— Records to use —
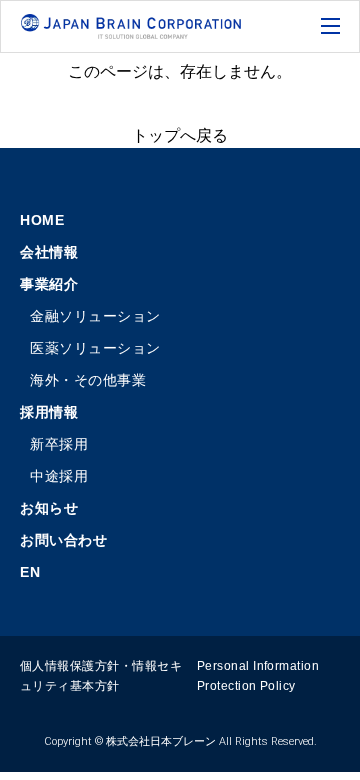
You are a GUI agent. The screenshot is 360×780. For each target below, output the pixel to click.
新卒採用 (59, 444)
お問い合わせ (63, 540)
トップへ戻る (180, 135)
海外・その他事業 (88, 380)
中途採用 (59, 476)
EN (30, 572)
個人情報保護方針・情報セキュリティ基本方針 (101, 676)
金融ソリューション (95, 316)
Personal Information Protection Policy (258, 676)
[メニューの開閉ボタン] (332, 27)
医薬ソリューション (95, 348)
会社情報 (49, 252)
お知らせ (49, 508)
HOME (42, 220)
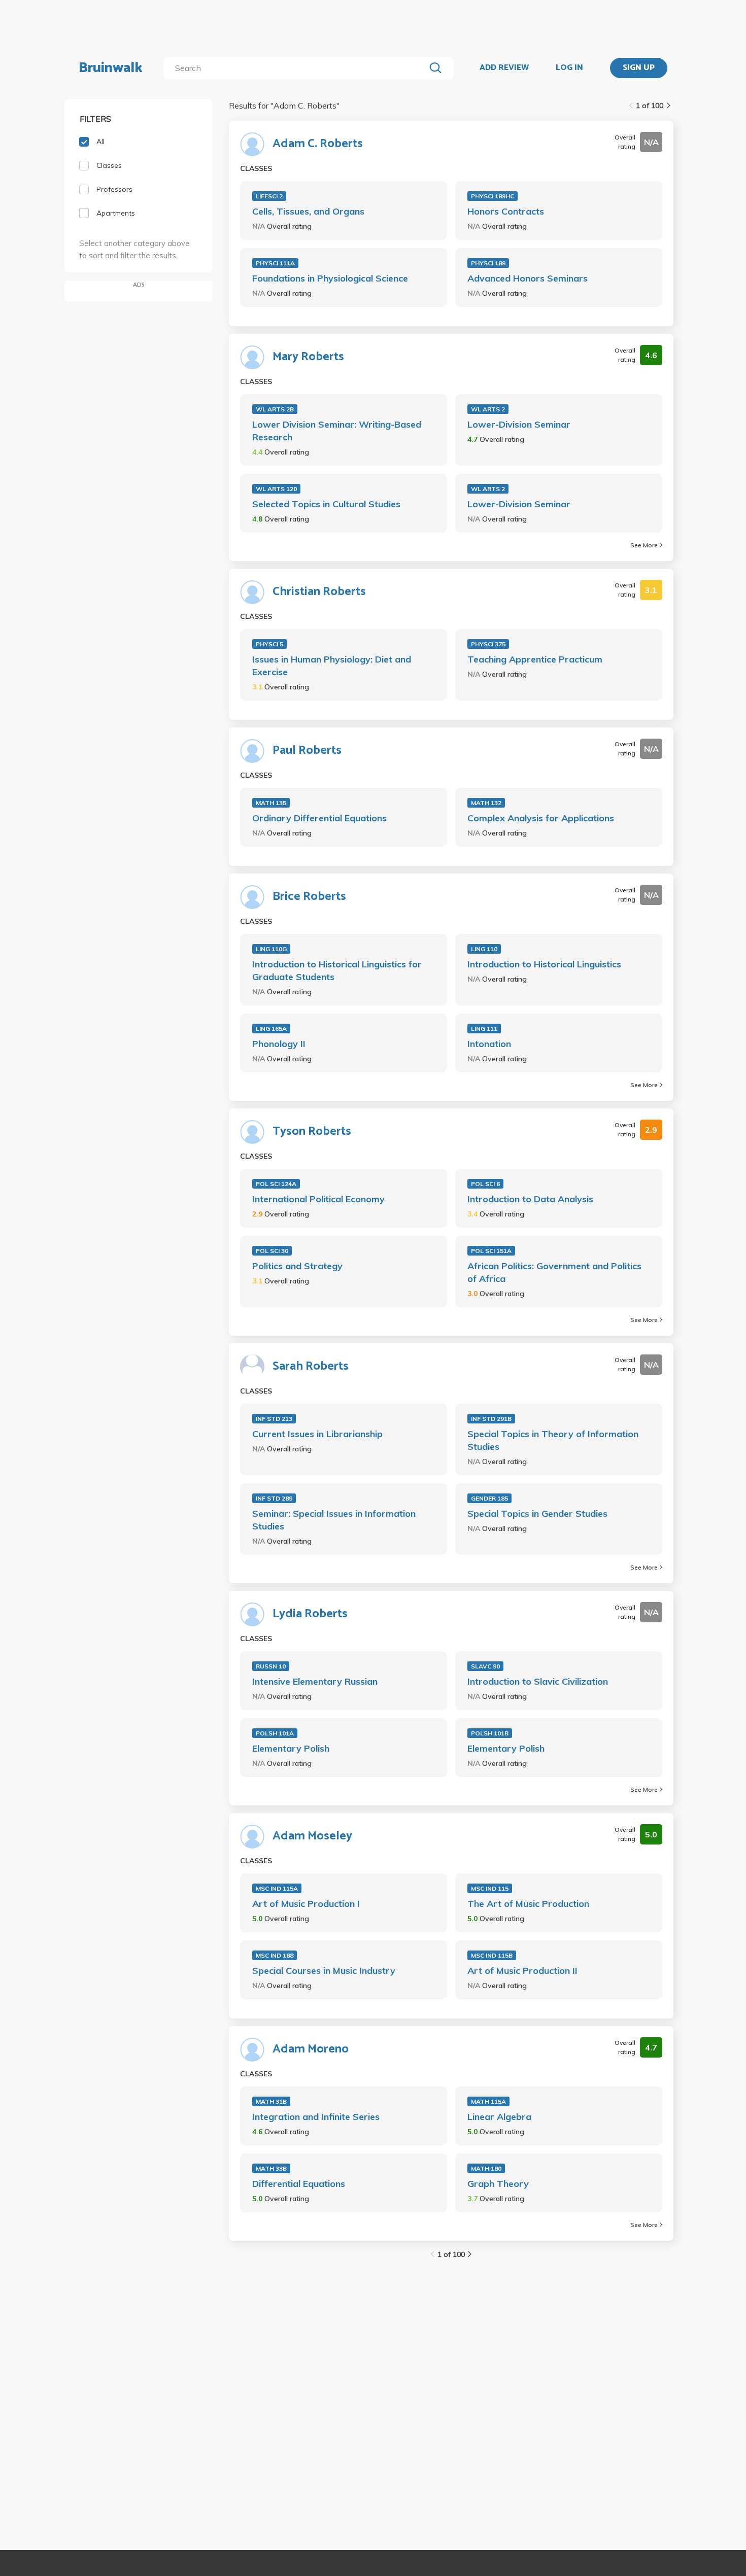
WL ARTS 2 (488, 409)
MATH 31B (271, 2101)
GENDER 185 (489, 1498)
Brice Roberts (309, 897)
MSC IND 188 (274, 1955)
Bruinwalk (111, 68)
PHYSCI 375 (488, 644)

— Exercise description —
For this exercise, copy each line of the data above exactly, from the first through the line containing "Brice Roberts (309, 897)", and drop the pictures.

— Result —
You are a GUI agent. The screenshot is 360×780. For each target below, output the pixel to click.
新卒採用 (59, 444)
お問い合わせ (63, 540)
トップへ戻る (180, 135)
海外・その他事業 (88, 380)
中途採用 (59, 476)
EN (30, 572)
個人情報保護方針・情報セキュリティ基本方針 (101, 676)
金融ソリューション (95, 316)
Personal Information Protection Policy (258, 676)
[メニューの開閉ボタン] (332, 27)
医薬ソリューション (95, 348)
会社情報 (49, 252)
お知らせ (49, 508)
HOME (42, 220)
WL ARTS 2 (488, 409)
MATH 31B (271, 2101)
GENDER 185 (489, 1498)
Brice Roberts (309, 897)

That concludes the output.